Abstract

The musical has not died with the wave of nostalgic Gene Kelly/Fred Astaire tributes, with big budget catastrophes like The Wiz, with Bob Fosse, John Travolta, electronic music, and commercial rock video editing; it is the Hollywood musical, or that generic tradition defined and conventionalized in Hollywood during the golden age of the studio era, that may not be recoverable. The musical itself has as many possibilities now as it did at the onset of those days, although the current reformation of technique and message awaits the energy brought to the older form by artists of the stature of Berkeley, Minnelli, Astaire, Kelly, and Garland.
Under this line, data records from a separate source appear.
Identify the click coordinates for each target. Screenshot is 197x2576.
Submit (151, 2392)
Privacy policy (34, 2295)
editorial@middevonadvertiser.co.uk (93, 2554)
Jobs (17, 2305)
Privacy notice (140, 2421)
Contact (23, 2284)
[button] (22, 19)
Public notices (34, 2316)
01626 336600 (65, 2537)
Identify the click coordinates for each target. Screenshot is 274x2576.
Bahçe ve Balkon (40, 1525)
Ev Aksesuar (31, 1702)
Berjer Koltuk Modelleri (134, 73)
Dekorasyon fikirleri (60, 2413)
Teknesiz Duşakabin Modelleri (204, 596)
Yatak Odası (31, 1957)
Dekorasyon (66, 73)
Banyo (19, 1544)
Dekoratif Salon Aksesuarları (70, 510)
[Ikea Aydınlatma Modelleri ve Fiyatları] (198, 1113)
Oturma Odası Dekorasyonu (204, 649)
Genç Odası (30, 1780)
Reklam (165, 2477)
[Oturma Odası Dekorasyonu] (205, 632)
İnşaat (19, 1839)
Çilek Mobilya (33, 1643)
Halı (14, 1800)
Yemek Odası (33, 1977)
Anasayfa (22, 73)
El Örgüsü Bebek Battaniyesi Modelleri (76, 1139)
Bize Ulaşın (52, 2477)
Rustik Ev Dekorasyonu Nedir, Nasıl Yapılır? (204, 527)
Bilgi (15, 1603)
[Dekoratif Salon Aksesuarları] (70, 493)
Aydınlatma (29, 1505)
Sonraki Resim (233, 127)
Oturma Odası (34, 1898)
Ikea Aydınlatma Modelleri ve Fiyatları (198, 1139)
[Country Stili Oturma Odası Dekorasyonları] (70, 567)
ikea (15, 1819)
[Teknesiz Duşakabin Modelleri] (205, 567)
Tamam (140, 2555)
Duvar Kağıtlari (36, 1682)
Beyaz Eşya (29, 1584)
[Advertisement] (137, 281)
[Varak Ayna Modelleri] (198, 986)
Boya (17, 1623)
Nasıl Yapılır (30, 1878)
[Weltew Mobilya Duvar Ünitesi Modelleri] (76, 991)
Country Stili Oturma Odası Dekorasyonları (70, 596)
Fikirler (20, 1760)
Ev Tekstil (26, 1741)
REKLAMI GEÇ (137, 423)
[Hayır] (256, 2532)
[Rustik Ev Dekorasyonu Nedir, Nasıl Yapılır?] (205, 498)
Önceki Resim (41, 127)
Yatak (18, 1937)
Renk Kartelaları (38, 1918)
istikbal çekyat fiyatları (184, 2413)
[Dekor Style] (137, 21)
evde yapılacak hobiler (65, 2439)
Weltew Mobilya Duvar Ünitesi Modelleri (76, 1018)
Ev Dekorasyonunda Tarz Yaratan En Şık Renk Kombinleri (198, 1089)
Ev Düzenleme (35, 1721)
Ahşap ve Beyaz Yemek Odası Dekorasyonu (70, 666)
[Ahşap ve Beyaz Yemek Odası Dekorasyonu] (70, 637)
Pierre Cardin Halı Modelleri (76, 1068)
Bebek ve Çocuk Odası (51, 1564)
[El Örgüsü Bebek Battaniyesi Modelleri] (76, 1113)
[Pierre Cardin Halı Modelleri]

It is important to recognize that the musical is primarily a mode of cinematic art that cannot expend itself, and only secondarily a cinematic genre which can. What I refer to here as mode has been and could be designated as genre, while what I classify as genre could be termed sub-genre. The distinctions will be better expressed with discrete terms, however, because the redundancy implies that the two systems operate according to the same principles, sub-genre as a smaller, well-defined part of genre. The term genre itself has been applied variously in literary and film scholarship to distinguish increasingly larger categories of performance types, from story form to stylistic tradition. But cinematic genre and mode are not necessarily related in this concentric manner, because they consider separate aspects of filmic typicality: genre specifies content and mode specifies method. Different modes can explore the same genre, and different genres can be activated by the same mode. So, should we consider musical and horror as two modes and Western and popular sport film (e.g., baseball and boxing dramas) as two genres, we have in the intersection of system and narrative four possible kinds of film (i.e., musical Western, musical sport film, horror Western, horror sport film), several of which have been explored to a limited degree.